There’s a part of me, I think, that is encouraged and moved by the idea — that maybe in him finding her, I’ll find another him.
I realize what I have given up. Not only what I gave up, but what I actively pushed away. That last sentence I spoke to him — “No one has ever loved me like you did” — says it best.
But I have to believe I had reason. And whether or not that reason made sense, it was my heart that made the decision. And I have to trust that my heart knows better than my head.
I can’t berate myself for standing in my own way. I can’t think that I throw road blocks up to my happiness. I can’t think that it’s going to be hard to find another man as good as him. I can’t sit on the edge of the maddening back and forth I encountered in my body, and that I constantly threw onto him.
I can only believe that it will be clear. I can only think that what I’ve been looking for will show up. I can only take solace in those around me who have found it, that balance of friendship and passion and trust. I can only believe that I will know it — deep, immediately — when I find it.
I can only love myself for what I’ve chosen.
* * *
That day last week was rough. It was as if everything had to crumble and self-destruct in front of me in one day. I had to see an old lover, who I held in such high regard, no longer holding regard for me. I had to witness a friend feeding her ego in front of tending to our friendship. I had to see that other woman — the “one” — walk up to his house as my car rounded the corner, him watching from his front porch.
The high hopes for the date I had were dashed upon meeting him (he wasn’t it). I dropped large, overflowing cups of water twice in a row at the bar.
In a faraway space, even I could see that entirety of that day was almost comical. I paced around the insurance agency parking lot late that night as one of my soul mates talked me down; she reminded me that the storm often comes before the calm. That I had to cycle through the pain to get to the good stuff. That I was calling out to the Universe with my cries, saying “I’m ready. Send me him.”

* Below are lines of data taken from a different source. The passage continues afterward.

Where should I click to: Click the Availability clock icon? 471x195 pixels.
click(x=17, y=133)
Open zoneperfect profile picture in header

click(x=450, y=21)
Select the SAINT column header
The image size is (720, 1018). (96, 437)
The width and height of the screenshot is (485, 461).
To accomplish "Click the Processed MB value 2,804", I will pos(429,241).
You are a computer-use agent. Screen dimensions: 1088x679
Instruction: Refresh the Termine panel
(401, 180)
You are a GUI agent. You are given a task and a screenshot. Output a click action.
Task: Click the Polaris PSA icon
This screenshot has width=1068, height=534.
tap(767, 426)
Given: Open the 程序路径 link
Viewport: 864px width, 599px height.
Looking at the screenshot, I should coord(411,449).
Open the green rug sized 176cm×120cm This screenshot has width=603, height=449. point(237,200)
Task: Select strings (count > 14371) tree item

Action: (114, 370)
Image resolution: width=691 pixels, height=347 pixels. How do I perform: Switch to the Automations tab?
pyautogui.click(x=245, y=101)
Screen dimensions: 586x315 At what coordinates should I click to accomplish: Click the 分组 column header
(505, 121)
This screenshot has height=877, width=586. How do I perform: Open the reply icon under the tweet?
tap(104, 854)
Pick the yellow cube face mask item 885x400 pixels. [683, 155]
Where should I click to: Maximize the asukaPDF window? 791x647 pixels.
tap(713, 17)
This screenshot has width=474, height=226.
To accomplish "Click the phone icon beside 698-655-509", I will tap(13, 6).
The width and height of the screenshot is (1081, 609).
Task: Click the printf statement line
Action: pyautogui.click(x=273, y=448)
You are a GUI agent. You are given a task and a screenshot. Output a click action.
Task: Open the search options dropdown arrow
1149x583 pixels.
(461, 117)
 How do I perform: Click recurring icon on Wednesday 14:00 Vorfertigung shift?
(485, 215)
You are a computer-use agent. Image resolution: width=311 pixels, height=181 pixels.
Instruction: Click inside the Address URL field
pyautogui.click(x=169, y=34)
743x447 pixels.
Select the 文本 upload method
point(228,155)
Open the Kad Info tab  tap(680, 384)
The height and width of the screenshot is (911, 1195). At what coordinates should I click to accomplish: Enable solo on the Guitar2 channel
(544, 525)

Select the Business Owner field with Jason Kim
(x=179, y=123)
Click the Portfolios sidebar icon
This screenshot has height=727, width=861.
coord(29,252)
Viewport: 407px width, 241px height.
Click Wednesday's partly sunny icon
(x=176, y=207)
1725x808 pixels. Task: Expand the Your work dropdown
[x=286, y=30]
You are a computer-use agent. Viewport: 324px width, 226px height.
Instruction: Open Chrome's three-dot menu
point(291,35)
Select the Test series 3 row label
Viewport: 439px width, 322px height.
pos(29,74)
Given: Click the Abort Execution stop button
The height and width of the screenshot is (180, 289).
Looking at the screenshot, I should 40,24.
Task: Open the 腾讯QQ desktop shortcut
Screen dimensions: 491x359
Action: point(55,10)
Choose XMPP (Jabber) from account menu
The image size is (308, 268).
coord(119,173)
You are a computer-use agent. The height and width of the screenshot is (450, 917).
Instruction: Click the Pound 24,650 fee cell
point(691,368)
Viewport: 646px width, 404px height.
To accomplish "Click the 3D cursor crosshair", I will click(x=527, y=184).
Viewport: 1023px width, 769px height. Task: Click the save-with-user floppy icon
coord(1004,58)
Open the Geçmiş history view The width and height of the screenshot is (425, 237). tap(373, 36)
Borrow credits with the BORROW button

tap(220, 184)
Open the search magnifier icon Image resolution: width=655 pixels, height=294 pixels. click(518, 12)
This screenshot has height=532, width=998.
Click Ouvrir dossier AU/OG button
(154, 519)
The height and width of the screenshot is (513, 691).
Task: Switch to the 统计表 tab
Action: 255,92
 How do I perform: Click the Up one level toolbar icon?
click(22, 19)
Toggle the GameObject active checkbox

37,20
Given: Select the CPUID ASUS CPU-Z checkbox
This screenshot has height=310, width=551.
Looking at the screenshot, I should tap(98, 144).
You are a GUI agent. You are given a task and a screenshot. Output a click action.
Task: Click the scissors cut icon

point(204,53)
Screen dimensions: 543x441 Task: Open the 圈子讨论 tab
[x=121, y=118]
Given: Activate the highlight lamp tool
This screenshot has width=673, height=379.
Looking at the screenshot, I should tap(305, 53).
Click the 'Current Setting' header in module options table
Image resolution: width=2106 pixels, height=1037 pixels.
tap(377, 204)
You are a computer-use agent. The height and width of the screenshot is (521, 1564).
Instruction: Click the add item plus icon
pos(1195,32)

It was my first experience of laughing heartily and crying painfully at the exact same time.
She repeated back to me what I had said time and again — there was a third option, one that combined the first two. I’d have the deep passion, and the stable, committed relationship. I’d get that soul lift while feeling as if I was home. I wouldn’t have to wonder any longer. I wouldn’t have to miss the past.
All I had to do was keep believing.
After he left my house, I cried for only a few more minutes. He is going to try with her, to see if she could be “the one.” And really, I’m not sure if there’s any way she can’t be. It’s nagged at me the whole time; not that he could fall in love with someone else, but that in my decision to keep him close, I might be standing in their way.
To really love someone, I know, means letting them go when it’s the right thing to do. You have to put aside that ego pain, and make a decision from the place of real love.
So that’s what I’m trying to do. Be alone, be brave, and give him the gift he deserves.